Ditambahkan, sekolah perlu melakukan zikir bersama, shalat Hajat atau Tahajud bersama. "Mengondisikan mental mereka dengan ritual doa, jangan mengondisikan mental dengan hal - hal yang menyeramkan. Yang alamiah saja, usaha spiritual yang dianjurkan oleh Nabi, kita wirit, kita zikir berdoa seperti yang dilakukan oleh Nabi. Bermunajat kepada Allah, itu alamiah yang disunnahkah. Sedangkan hal-hal lain, sifatnya pelengkap. Itu pun jika tidak bertentangan dengan hati nurani kita," pungkasnya.
BERGANTUNG ORANGNYA
Dra. Soraya Adnani Msi, dosen Fakultas Adab dan Ilmu Budaya UIN Sunan Kalijaga Yogyakarta, ritual seperti itu biasanya masih dilakukan oleh masyarakat yang kejawennya kuat. Kalau dalam Islam sebenarnya tidak ada tradisi semacam itu. Menurutnya, kita sebagai orang Islam sebaiknya kalau meminta pertolongan itu kan seharusnya kepada Allah SWT. Kalau tradisi itu diyakini sebagai kepercayaan agar bisa menolong kita selamat dalam ujian, itu jelas tidak boleh, bisa dikatakan musyrik. Tapi kalau praktik itu sekedar ditempatkan sebagai tradisi atau prilaku budaya, itu tidak masalah. "Iya itu praktik budaya saja. Sejauh orang melaksanakan tradisi itu sekedar untuk melestarikan budaya tidak masalah. Hanya saja menjadi masalah, ketika praktik itu ditempatkan serupa sebagai prilaku ibadah untuk memohon pertolongan.
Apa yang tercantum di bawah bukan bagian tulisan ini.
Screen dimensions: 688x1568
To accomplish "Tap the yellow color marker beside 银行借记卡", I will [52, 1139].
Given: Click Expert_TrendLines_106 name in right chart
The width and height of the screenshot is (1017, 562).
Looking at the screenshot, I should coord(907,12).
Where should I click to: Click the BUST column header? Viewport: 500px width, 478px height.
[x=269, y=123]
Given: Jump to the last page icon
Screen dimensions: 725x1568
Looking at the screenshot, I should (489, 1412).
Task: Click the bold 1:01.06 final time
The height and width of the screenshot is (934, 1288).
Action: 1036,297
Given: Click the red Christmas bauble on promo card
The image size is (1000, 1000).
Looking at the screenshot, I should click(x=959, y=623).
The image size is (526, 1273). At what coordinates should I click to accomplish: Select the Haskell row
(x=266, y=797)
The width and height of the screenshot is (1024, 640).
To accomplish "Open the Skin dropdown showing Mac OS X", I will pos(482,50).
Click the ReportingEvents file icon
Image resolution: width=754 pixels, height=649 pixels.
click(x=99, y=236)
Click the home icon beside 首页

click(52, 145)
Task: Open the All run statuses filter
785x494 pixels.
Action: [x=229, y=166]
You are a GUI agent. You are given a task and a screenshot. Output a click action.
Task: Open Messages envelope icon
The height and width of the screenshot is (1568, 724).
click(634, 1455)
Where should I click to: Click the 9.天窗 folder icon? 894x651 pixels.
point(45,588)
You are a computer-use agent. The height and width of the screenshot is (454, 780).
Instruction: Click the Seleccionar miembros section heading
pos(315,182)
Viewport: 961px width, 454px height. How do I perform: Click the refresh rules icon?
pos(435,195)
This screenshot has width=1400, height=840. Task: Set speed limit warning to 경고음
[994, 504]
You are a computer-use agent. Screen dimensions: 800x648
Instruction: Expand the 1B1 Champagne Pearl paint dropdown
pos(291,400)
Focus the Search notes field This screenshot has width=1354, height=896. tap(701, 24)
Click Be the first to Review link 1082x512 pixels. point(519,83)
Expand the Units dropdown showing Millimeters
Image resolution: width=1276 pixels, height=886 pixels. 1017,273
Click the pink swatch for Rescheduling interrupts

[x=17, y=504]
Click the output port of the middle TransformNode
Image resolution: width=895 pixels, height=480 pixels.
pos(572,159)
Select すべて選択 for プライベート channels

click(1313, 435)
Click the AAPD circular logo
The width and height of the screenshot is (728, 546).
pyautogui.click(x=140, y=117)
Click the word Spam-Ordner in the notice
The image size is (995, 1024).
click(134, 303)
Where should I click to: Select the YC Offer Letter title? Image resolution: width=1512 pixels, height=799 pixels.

Saat ini kita harus bisa membedakan, mana itu praktik budaya dan mana itu praktik ibadah yang merupakan tuntunan agama," jelasnya.
Selama orang yang melaksanakan tradisi itu bisa memahami perbedaan keduanya, lanjutnya, tidak ada masalah. "Sejauh pemahaman saya, itu adalah bentuk akulturasi budaya antara Islam dan budaya lokal. dalam Islam sendiri tidak mengajarkan itu," tandasnya.
Dikatakan, kebiasaan itu adalah sesuatu yang tidak mudah ditinggalkan. Apalagi ketika kebiasaan itu terkait dengan kepercayaan. dalam sejarah Islam di Indonesia, Wali Songo itu menyebarkan Islam dengan pendekatan yang akulturatif, sehingga Islam dengan mudah diterima oleh masyarakat. dalam kajian budaya, ada tujuh unsur kebudayaan adalah satu unsur yang memang sulit diubah. Sekalipun keyakinan masyarakat berubah mengenai Tuhan, tapi kepercyaaan atas tradisinya tidak serta merta bisa diubah.
"Apakah budaya itu bisa atau tidak menjerumuskan pada kemusyrikan itu bergantung pada keyakinan orang per orang. Tidak hanya mandi kembang dan cuci kaki, orang yang datang ke kuburan, itu bisa menjadi masalah ketika orang meminta pertolongan pada orang mati, bisa musyrik. Tapi kalau sekedar ditempatkan sebagai praktik budaya, tidak dipahami sebagai ritual memohon pertolongan saya rasa tidak. Artinya, bergantung bagaimana seseorang menyikapi dan meyakini tradisi tersebut. Itu saja menurut saya," pungkasnya.